Apart from molecular types, the prognostic significance of lymph node metastasis status for LCNEC was identical with that of other types of lung cancers. In the present study, absent lymph node metastasis predicted a better prognosis in patients with LCNEC. However, it did not serve as an independent prognostic predictor, perhaps for two reasons. First, the number of cases studied was small because the LCNEC was an exclusive diagnosis. Second, the effects of other prognostic factors were superior to lymph node metastasis status for OS in the small sample study.

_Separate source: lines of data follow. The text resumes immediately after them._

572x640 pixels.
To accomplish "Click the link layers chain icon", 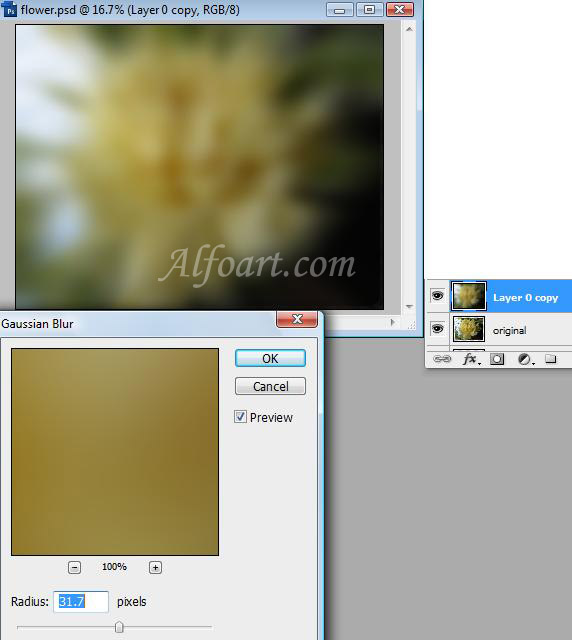I will point(441,359).
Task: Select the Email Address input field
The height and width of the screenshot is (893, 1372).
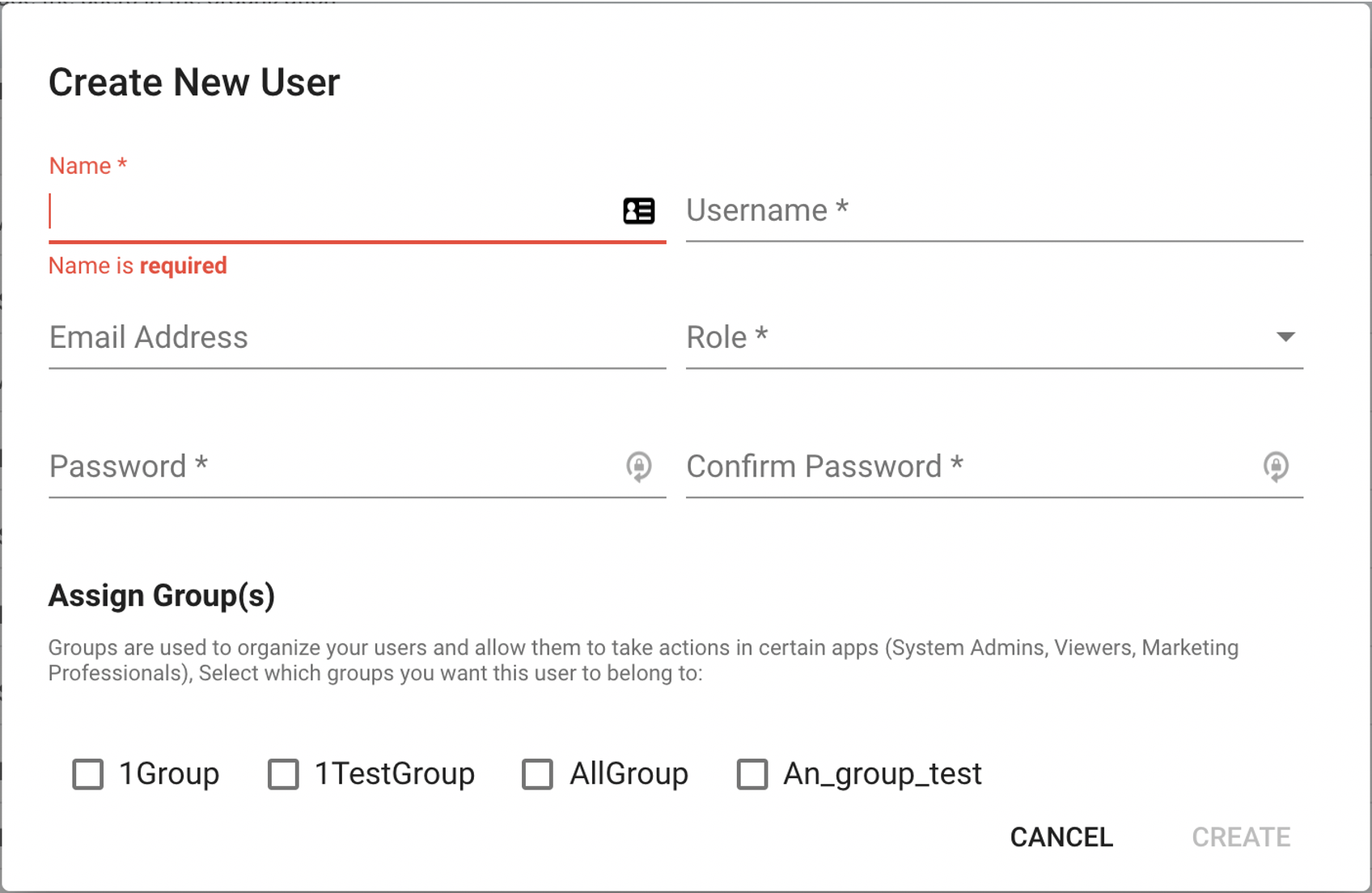Action: click(324, 338)
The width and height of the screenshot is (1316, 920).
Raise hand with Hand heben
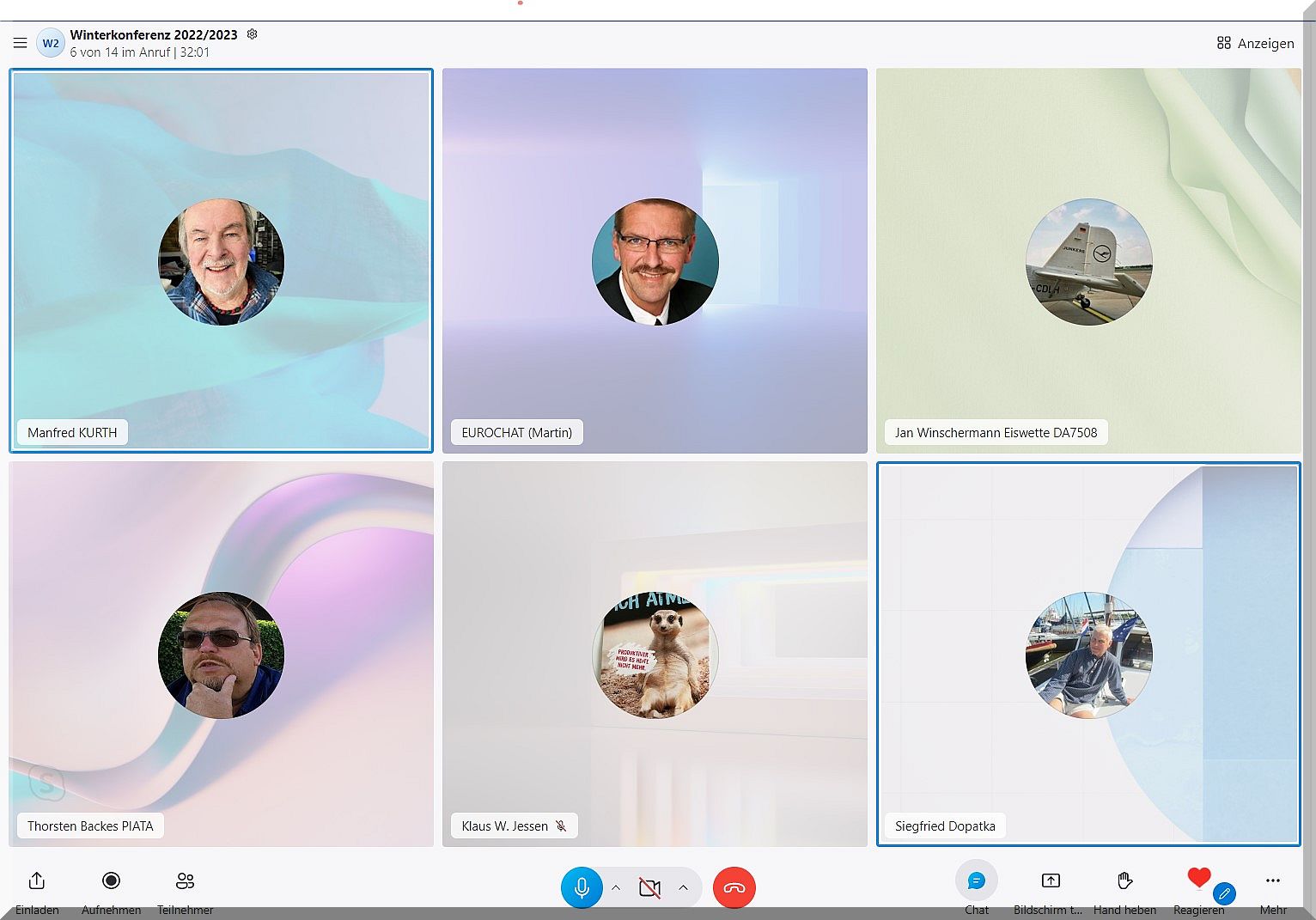pyautogui.click(x=1124, y=881)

A study reported that NSCLC with neuroendocrine differentiation had the sensitivity of anticancer treatment,30 whereas another study demonstrated that high serum NSE levels predicted resistance to EGFR-TKIs in patients with advanced-stage NSCLC.31 Easily measurable serum markers NSE and ALB also served as promising prognostic factors. A previous study reported that serum NSE levels might be regarded to represent the prognostic index in pulmonary neuroendocrine tumors.32 In our study, the results of univariate analysis indicated that patients with high NSE serum levels had worse clinical prognoses. Moreover, a strong tendency toward statistical significance was demonstrated between tumor size, the status of lymph node metastasis, and serum NSE levels. This finding suggested that tumor size and tumor metastasis might have a certain degree of association with serum NSE levels. This finding was partially consistent with the finding that serum NSE levels depended on the tumor size and clinical stage in NSCLC.33 Another report showed that serum NSE levels could reflect the status of tumor burden and might be increased after chemotherapy.34 Therefore, we speculated that serum NSE levels seemed to be associated with the following two factors: first, the serum release of LCNEC cells with NSE was due to rapid tumor growth; and second, tumor aggressiveness and metastasis led to the destruction of LCNEC cells containing NSE.32

Additionally, serum ALB acted as an important part in hepatocellular cancer prognostic models and was significantly associated with prognosis of pancreatic cancer.35,36 Univariate analysis demonstrated that decreased serum ALB level was significantly associated with unfavorable prognosis for patients with LCNEC. This was in agreement with prior studies. Serum ALB levels impartially reflected the nutrition status of patients and the capacity to combine with therapeutic agents. Decreased ALB levels represented that these patients had poor nutritional status and low concentration of therapeutic agents due to worse binding capacity. Multivariate analysis revealed that serum ALB level was an independent prognostic factor and serum NSE level was not, indicating that the impact of serum ALB levels were superior to that of serum NSE levels for the prognosis of LCNEC in this study. In other words, the routine anticancer therapy strategies were on the basis of normal serum ALB levels in clinical practice for these patients.

Conclusion

LCNEC was a highly malignant and aggressive carcinoma. EGFR mutations were more common in nonsmokers and women with LCNEC. Elevated ALB serum level was an independent prognostic indicator. Although the frequency of EGFR mutations was lower in patients with LCNEC than in patients with NSCLC, it is still necessary to demonstrate the association between EGFR mutations and the development and progression of LCNEC in future studies, as well as to explore the correlation between the molecular biomarkers and prognosis for patients with LCNEC.